# Work item:
Where a line in the listing below contains the word "every", copy that line.

# Source records:
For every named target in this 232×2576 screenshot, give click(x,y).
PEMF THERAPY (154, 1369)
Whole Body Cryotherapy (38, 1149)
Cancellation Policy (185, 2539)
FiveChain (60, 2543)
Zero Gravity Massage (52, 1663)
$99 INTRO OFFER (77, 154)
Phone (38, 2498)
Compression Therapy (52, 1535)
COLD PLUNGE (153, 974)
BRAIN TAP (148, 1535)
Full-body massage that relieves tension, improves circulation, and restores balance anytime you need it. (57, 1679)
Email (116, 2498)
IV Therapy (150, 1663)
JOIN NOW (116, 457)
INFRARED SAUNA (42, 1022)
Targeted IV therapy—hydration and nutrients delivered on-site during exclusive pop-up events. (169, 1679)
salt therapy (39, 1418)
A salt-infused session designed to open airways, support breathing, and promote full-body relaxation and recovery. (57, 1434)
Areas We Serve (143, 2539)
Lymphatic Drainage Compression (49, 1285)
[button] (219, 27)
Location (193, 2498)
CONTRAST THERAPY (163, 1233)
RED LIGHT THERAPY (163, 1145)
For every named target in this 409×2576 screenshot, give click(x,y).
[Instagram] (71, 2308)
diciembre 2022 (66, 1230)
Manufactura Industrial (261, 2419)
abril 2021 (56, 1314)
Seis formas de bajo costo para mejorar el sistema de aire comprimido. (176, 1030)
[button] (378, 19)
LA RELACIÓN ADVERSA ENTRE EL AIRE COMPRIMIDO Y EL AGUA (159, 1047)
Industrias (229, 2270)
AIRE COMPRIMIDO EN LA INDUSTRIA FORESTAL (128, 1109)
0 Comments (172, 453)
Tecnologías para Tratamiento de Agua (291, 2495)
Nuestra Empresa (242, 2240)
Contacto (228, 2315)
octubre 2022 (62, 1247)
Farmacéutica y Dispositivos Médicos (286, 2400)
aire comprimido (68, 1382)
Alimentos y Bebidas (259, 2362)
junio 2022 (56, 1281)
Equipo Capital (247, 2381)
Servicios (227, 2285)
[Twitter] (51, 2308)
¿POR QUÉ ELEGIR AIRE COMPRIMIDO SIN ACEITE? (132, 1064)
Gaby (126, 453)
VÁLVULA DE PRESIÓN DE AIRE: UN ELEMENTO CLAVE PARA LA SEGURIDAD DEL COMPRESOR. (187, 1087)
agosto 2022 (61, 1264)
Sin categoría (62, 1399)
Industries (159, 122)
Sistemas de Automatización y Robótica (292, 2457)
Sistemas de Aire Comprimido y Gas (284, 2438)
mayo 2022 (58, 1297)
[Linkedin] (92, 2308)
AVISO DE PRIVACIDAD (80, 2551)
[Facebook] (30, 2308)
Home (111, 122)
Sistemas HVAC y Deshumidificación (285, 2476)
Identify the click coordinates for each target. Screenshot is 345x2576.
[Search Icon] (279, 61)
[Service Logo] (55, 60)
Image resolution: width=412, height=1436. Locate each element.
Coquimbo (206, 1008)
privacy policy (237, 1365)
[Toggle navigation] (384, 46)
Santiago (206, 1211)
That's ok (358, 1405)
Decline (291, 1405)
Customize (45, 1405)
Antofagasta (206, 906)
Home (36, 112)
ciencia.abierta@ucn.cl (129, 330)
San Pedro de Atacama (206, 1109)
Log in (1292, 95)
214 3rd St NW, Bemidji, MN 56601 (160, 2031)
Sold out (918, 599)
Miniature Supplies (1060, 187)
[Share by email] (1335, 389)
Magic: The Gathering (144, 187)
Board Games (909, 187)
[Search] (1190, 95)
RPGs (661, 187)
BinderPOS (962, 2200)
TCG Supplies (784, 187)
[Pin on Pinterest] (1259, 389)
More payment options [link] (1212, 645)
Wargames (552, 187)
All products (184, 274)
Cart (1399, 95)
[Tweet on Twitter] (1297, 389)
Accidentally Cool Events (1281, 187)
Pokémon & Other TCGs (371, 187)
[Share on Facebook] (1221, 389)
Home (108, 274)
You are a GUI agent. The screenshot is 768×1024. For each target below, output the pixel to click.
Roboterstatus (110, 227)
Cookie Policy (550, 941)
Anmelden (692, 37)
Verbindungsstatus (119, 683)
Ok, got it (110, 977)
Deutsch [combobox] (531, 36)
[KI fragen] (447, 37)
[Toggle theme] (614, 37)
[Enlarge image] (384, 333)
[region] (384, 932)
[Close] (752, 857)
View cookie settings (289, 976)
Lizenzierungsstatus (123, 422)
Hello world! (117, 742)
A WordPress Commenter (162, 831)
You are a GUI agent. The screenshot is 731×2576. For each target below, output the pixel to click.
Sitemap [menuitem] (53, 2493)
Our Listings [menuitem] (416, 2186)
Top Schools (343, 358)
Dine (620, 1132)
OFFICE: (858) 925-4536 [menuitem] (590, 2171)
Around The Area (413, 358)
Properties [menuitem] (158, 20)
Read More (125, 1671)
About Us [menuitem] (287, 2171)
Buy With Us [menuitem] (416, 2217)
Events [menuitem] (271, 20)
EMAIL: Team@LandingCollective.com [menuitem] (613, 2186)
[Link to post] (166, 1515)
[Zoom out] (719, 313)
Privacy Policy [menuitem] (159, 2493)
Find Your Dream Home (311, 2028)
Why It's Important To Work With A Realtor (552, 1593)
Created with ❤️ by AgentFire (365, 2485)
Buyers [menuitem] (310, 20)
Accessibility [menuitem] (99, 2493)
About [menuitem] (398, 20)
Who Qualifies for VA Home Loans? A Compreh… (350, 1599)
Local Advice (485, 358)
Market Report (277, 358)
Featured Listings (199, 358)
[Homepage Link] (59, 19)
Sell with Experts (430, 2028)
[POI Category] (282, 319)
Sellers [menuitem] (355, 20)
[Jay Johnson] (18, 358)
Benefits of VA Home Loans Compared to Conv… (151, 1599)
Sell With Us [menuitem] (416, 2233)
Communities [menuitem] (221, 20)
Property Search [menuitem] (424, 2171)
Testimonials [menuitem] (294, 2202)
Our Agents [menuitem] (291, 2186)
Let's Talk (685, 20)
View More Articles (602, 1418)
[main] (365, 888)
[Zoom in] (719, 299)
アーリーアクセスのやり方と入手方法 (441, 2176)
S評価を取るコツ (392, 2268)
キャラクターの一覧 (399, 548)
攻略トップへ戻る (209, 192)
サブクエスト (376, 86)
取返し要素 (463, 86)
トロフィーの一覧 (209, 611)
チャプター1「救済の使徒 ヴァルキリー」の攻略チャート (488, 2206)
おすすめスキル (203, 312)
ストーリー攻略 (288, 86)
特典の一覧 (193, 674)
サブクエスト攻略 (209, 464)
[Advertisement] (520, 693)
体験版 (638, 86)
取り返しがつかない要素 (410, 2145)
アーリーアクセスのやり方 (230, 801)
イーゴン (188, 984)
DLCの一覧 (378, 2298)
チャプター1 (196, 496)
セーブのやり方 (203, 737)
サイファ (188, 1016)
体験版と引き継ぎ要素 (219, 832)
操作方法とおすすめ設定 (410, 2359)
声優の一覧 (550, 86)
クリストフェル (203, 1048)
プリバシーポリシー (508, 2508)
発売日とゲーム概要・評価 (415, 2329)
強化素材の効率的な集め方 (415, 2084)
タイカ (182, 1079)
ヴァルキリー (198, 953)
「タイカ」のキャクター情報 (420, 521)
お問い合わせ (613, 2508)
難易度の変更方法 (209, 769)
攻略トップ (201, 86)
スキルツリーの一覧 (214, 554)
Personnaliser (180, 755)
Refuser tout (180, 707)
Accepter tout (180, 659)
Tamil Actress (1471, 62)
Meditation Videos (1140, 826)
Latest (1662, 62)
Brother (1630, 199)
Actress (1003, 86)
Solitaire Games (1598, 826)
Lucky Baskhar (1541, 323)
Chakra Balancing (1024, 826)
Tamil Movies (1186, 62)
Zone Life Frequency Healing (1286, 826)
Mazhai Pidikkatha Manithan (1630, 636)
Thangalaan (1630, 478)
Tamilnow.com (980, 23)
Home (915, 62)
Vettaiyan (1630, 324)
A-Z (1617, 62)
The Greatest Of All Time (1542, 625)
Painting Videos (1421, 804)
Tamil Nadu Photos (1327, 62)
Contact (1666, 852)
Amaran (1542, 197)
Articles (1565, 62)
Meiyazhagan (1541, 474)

# Task result:
For every named target in this 232×2576 screenshot, give click(x,y).
For every named target in this 409×2576 screenshot, give click(x,y).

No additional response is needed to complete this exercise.